Walter Tevis (February 28, 1928 - 1984) was an American author. He was born in San Francisco.

His father, a Madison County native, brought his family back to Kentucky from San Francisco when Walter Tevis was ten years old.

Tevis graduated from Model High School in 1945 and entered UK after serving in the Pacific Theater during World War II. While a student at U.K., Tevis worked in a pool-room and published a story about pool written for A. B. Guthrie's writing class. After being awarded a Masters degree by U.K., Tevis wrote for the Kentucky Highway Department and taught school in Science Hill, Hawesville, Irvine and Carlisle and then at Northern Kentucky University.

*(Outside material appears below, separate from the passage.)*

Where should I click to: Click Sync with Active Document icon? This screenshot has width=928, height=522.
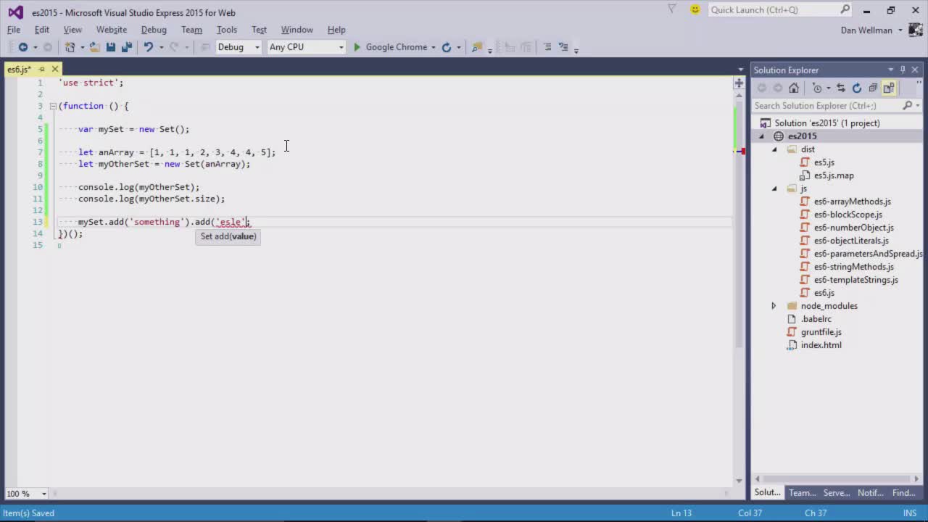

He was an English literature professor at the University of Ohio from 1965 to 1978, where he received an MFA. He wrote seven books, three of which were basis of major motion pictures: The Man Who Fell to Earth (1963), The Hustler, and The Color of Money (1961). He also wrote Mockingbird (1980), Far From Home (1981), The Steps of the Sun (1983), and The Queen's Gambit (1983).

He was a nominee for the Nebula Best Novel award in 1980 for Mockingbird.

He spent his last years in New York as a full-time writer.

Walter Tevis died of lung cancer in 1984. He was buried in Richmond, Kentucky.